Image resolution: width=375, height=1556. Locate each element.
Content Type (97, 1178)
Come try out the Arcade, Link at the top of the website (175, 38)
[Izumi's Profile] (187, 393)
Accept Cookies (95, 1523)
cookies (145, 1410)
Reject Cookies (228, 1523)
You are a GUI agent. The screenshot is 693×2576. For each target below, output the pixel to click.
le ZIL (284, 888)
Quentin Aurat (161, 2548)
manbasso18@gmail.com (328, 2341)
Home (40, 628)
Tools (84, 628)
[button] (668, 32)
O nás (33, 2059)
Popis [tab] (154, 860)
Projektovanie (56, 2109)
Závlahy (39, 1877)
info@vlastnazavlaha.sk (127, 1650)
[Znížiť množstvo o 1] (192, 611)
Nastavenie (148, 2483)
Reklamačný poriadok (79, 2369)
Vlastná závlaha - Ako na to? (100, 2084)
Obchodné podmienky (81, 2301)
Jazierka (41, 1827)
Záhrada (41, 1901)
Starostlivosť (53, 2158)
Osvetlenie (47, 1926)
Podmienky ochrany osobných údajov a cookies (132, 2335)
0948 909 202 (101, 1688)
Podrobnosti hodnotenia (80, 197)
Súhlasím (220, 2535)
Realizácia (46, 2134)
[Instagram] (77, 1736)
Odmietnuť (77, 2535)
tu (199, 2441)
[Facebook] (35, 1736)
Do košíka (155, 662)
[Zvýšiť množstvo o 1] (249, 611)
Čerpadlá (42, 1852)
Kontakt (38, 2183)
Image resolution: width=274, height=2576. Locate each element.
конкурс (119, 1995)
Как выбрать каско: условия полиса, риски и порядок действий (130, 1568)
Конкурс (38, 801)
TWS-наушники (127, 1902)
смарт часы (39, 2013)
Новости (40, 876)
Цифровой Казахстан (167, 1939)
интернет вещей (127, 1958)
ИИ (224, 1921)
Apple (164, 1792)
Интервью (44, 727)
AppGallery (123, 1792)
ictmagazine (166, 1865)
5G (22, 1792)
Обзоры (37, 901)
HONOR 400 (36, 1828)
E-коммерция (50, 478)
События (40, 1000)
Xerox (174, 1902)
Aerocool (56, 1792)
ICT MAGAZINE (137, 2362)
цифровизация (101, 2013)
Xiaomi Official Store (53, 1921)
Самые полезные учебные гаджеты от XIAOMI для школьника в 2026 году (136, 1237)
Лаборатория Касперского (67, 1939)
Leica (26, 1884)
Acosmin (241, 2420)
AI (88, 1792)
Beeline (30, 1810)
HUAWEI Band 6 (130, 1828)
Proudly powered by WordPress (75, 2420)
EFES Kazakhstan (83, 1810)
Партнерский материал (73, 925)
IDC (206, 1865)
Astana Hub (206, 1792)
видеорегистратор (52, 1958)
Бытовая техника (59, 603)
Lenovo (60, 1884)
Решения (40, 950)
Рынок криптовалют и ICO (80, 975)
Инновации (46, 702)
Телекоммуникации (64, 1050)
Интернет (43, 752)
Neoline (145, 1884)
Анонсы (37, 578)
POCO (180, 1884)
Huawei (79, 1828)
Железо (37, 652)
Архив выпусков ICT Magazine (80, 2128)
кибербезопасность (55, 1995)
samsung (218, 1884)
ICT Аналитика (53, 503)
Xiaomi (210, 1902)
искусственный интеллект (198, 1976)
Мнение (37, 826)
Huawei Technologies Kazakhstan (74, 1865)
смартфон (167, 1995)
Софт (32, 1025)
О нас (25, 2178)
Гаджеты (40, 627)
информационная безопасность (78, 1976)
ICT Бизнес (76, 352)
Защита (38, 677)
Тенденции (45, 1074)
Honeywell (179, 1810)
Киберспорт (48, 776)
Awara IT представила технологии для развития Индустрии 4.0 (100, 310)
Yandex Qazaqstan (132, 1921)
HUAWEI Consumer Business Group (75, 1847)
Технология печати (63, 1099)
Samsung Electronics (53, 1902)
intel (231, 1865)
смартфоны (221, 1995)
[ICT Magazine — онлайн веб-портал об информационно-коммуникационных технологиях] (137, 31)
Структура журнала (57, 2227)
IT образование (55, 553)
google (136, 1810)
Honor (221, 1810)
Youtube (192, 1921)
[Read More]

──────────────────────────────

> [WHAT THE TASK REQUIRES]
Set the whole listing down again, unchanged.

> [RESPONSE BELOW]
Image resolution: width=375, height=1556. Locate each element.
Content Type (97, 1178)
Come try out the Arcade, Link at the top of the website (175, 38)
[Izumi's Profile] (187, 393)
Accept Cookies (95, 1523)
cookies (145, 1410)
Reject Cookies (228, 1523)
You are a GUI agent. The screenshot is 693×2576. For each target below, output the pixel to click.
le ZIL (284, 888)
Quentin Aurat (161, 2548)
manbasso18@gmail.com (328, 2341)
Home (40, 628)
Tools (84, 628)
[button] (668, 32)
O nás (33, 2059)
Popis [tab] (154, 860)
Projektovanie (56, 2109)
Závlahy (39, 1877)
info@vlastnazavlaha.sk (127, 1650)
[Znížiť množstvo o 1] (192, 611)
Nastavenie (148, 2483)
Reklamačný poriadok (79, 2369)
Vlastná závlaha - Ako na to? (100, 2084)
Obchodné podmienky (81, 2301)
Jazierka (41, 1827)
Záhrada (41, 1901)
Starostlivosť (53, 2158)
Osvetlenie (47, 1926)
Podmienky ochrany osobných údajov a cookies (132, 2335)
0948 909 202 (101, 1688)
Podrobnosti hodnotenia (80, 197)
Súhlasím (220, 2535)
Realizácia (46, 2134)
[Instagram] (77, 1736)
Odmietnuť (77, 2535)
tu (199, 2441)
[Facebook] (35, 1736)
Do košíka (155, 662)
[Zvýšiť množstvo o 1] (249, 611)
Čerpadlá (42, 1852)
Kontakt (38, 2183)
Image resolution: width=274, height=2576. Locate each element.
конкурс (119, 1995)
Как выбрать каско: условия полиса, риски и порядок действий (130, 1568)
Конкурс (38, 801)
TWS-наушники (127, 1902)
смарт часы (39, 2013)
Новости (40, 876)
Цифровой Казахстан (167, 1939)
интернет вещей (127, 1958)
ИИ (224, 1921)
Apple (164, 1792)
Интервью (44, 727)
AppGallery (123, 1792)
ictmagazine (166, 1865)
5G (22, 1792)
Обзоры (37, 901)
HONOR 400 (36, 1828)
E-коммерция (50, 478)
События (40, 1000)
Xerox (174, 1902)
Aerocool (56, 1792)
ICT MAGAZINE (137, 2362)
цифровизация (101, 2013)
Xiaomi Official Store (53, 1921)
Самые полезные учебные гаджеты от XIAOMI для школьника в 2026 году (136, 1237)
Лаборатория Касперского (67, 1939)
Leica (26, 1884)
Acosmin (241, 2420)
AI (88, 1792)
Beeline (30, 1810)
HUAWEI Band 6 (130, 1828)
Proudly powered by WordPress (75, 2420)
EFES Kazakhstan (83, 1810)
Партнерский материал (73, 925)
IDC (206, 1865)
Astana Hub (206, 1792)
видеорегистратор (52, 1958)
Бытовая техника (59, 603)
Lenovo (60, 1884)
Решения (40, 950)
Рынок криптовалют и ICO (80, 975)
Инновации (46, 702)
Телекоммуникации (64, 1050)
Интернет (43, 752)
Neoline (145, 1884)
Анонсы (37, 578)
POCO (180, 1884)
Huawei (79, 1828)
Железо (37, 652)
Архив выпусков ICT Magazine (80, 2128)
кибербезопасность (55, 1995)
samsung (218, 1884)
ICT Аналитика (53, 503)
Xiaomi (210, 1902)
искусственный интеллект (198, 1976)
Мнение (37, 826)
Huawei Technologies Kazakhstan (74, 1865)
смартфон (167, 1995)
Софт (32, 1025)
О нас (25, 2178)
Гаджеты (40, 627)
информационная безопасность (78, 1976)
ICT Бизнес (76, 352)
Защита (38, 677)
Тенденции (45, 1074)
Honeywell (179, 1810)
Киберспорт (48, 776)
Awara IT представила технологии для развития Индустрии 4.0 (100, 310)
Yandex Qazaqstan (132, 1921)
HUAWEI Consumer Business Group (75, 1847)
Технология печати (63, 1099)
Samsung Electronics (53, 1902)
intel (231, 1865)
смартфоны (221, 1995)
[ICT Magazine — онлайн веб-портал об информационно-коммуникационных технологиях] (137, 31)
Структура журнала (57, 2227)
IT образование (55, 553)
google (136, 1810)
Honor (221, 1810)
Youtube (192, 1921)
[Read More]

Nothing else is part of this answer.